• **Supplied data**:
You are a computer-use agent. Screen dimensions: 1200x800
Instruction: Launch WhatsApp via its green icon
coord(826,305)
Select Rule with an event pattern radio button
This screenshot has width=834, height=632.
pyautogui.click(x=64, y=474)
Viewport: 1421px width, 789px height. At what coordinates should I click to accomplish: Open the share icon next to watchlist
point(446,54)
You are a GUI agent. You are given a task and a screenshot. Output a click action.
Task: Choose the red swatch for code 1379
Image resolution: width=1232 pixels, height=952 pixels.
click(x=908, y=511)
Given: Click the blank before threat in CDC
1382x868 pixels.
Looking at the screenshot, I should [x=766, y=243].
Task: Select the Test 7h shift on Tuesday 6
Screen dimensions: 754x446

• **Task directions**:
Every line of the data must appear again in the answer, exactly as written.

• **Your solution**:
You are a computer-use agent. Screen dimensions: 1200x800
Instruction: Launch WhatsApp via its green icon
coord(826,305)
Select Rule with an event pattern radio button
This screenshot has width=834, height=632.
pyautogui.click(x=64, y=474)
Viewport: 1421px width, 789px height. At what coordinates should I click to accomplish: Open the share icon next to watchlist
point(446,54)
You are a GUI agent. You are given a task and a screenshot. Output a click action.
Task: Choose the red swatch for code 1379
Image resolution: width=1232 pixels, height=952 pixels.
click(x=908, y=511)
Given: Click the blank before threat in CDC
1382x868 pixels.
Looking at the screenshot, I should [x=766, y=243].
Task: Select the Test 7h shift on Tuesday 6
Screen dimensions: 754x446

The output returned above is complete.